- _EXERCISE_: Reproduce, word for word, the full post below on the one-credit online writing course.

- _EXTRACT PROVIDED_:
The One-Credit Online Writing Course

I am reading that the University of Arizona is developing a one-credit online writing course that will be used to supplement three-credit GenEd (general education) classes.

It's one way to address a problem a problem that occurs on campuses where enrollment is growing and  the number of staff and the facilities to support them have not increased.

This is true of many writing centers, and they often have problems meeting the increased demand. For better and for worse, online versions are often seen as an economically feasible solution.


At PCCC, we use eTutoring, but we don't have anything like an online writing center. Since our center is only a year old, we are fortunate that our roll out is in phases and that we won't be expected to support the entire community (which would include college-level, basic skills and ESL populations) for three more years.

An online writing course could be viewed as a form of writing across the disciplines. At UA, the course will be introduced as a one-credit supplement to the typical three-credit general education class. It is intended to provide an interactive and self-paced online environment in which students' writing skills are diagnosed and improved.

According to an article on the UA course:


"...the courses will not replace gen-ed classes, but instead will support them with needed writing instruction that is not available in the typical 50 minute lecture period...The online course will offer tutorials on topics in writing not ordinarily covered by professors, such as grammar, drafting a thesis and style and craft.
Writing proficiency will be tested by a diagnostic system that will, depending on the student's score, direct him or her signed to target a given problem area. These modules will feature flash animation and other interactive software tailored to the specific skill level of the student.

- _GIVEN DATA_:
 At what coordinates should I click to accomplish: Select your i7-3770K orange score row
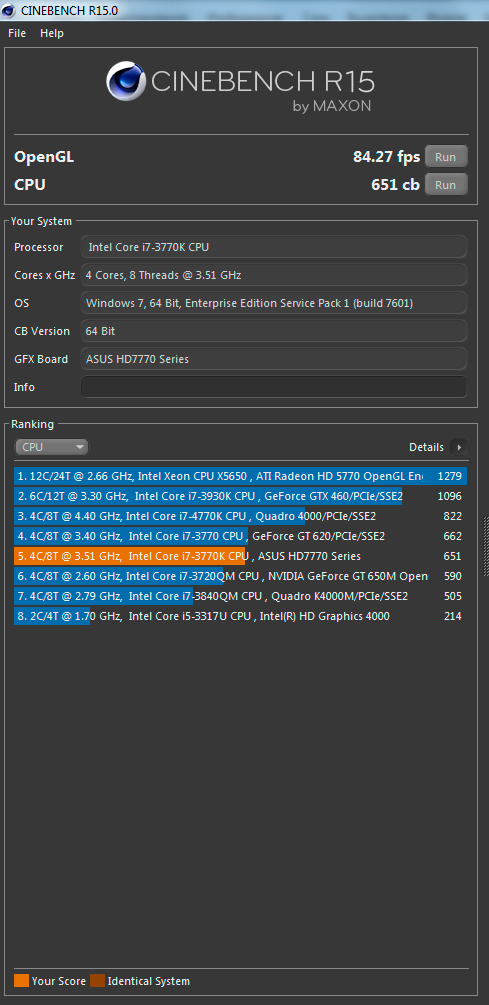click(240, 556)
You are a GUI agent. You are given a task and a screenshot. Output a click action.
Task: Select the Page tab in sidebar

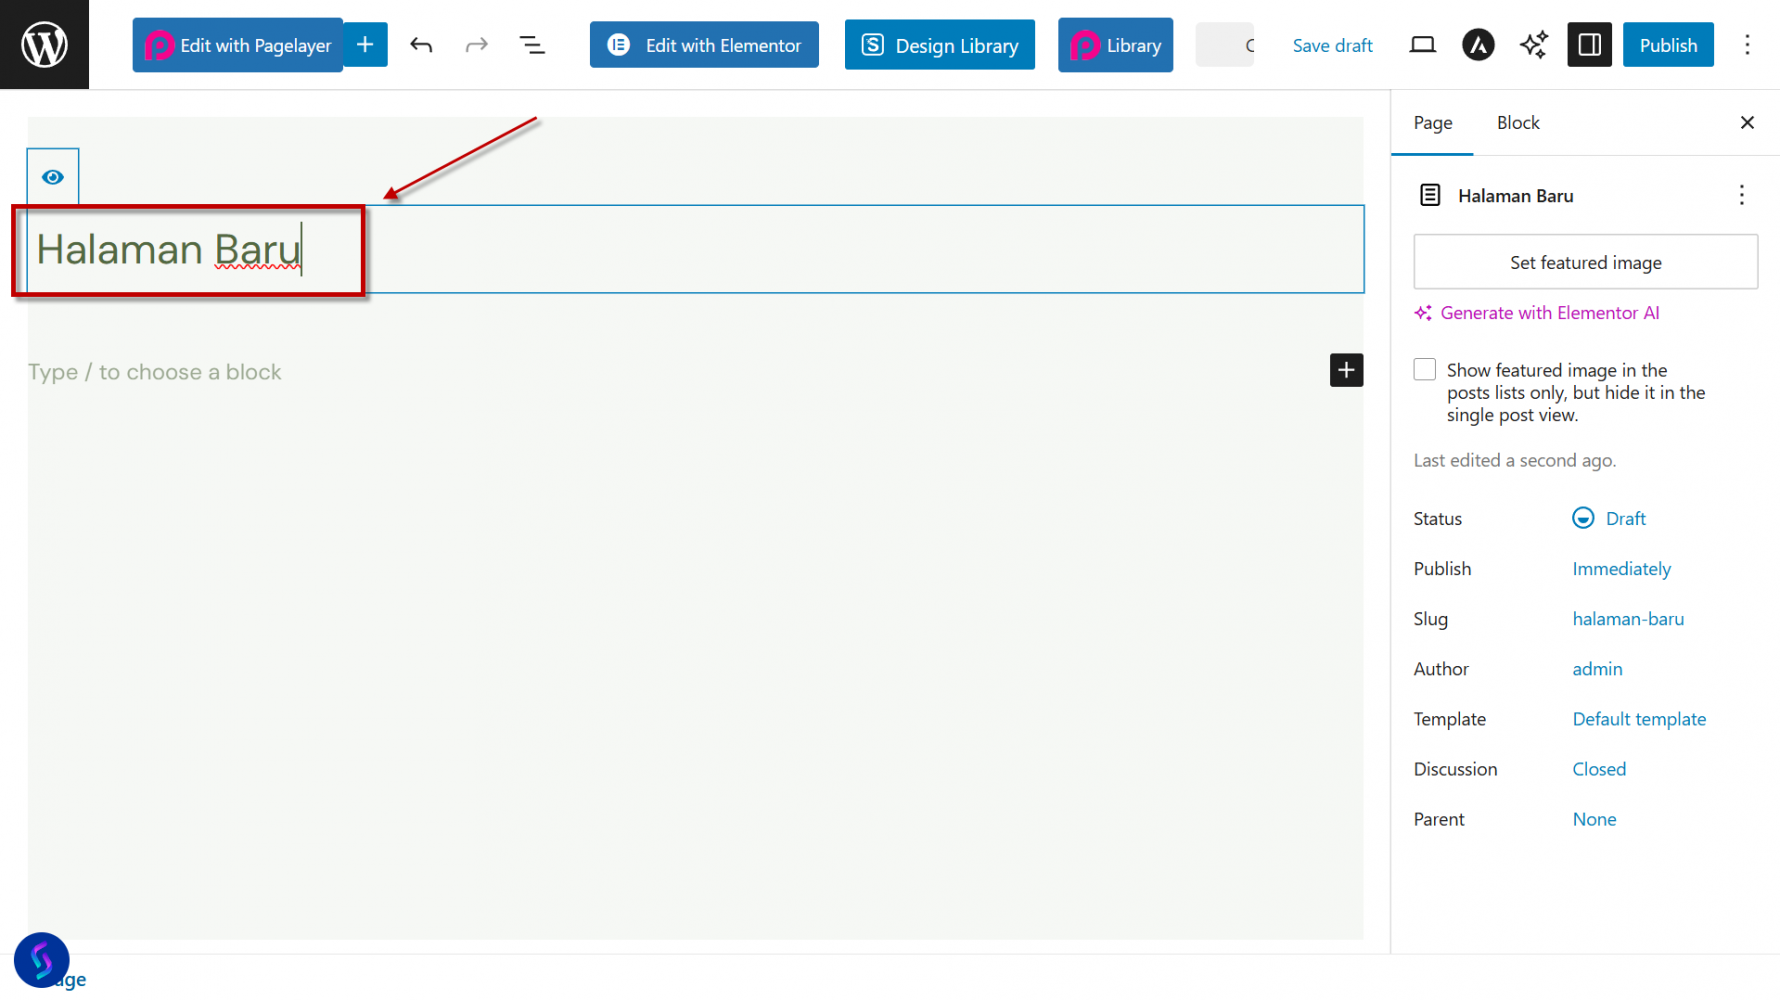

- _FINISHED TASK_:
The One-Credit Online Writing Course

I am reading that the University of Arizona is developing a one-credit online writing course that will be used to supplement three-credit GenEd (general education) classes.

It's one way to address a problem a problem that occurs on campuses where enrollment is growing and  the number of staff and the facilities to support them have not increased.

This is true of many writing centers, and they often have problems meeting the increased demand. For better and for worse, online versions are often seen as an economically feasible solution.


At PCCC, we use eTutoring, but we don't have anything like an online writing center. Since our center is only a year old, we are fortunate that our roll out is in phases and that we won't be expected to support the entire community (which would include college-level, basic skills and ESL populations) for three more years.

An online writing course could be viewed as a form of writing across the disciplines. At UA, the course will be introduced as a one-credit supplement to the typical three-credit general education class. It is intended to provide an interactive and self-paced online environment in which students' writing skills are diagnosed and improved.

According to an article on the UA course:


"...the courses will not replace gen-ed classes, but instead will support them with needed writing instruction that is not available in the typical 50 minute lecture period...The online course will offer tutorials on topics in writing not ordinarily covered by professors, such as grammar, drafting a thesis and style and craft.
Writing proficiency will be tested by a diagnostic system that will, depending on the student's score, direct him or her signed to target a given problem area. These modules will feature flash animation and other interactive software tailored to the specific skill level of the student.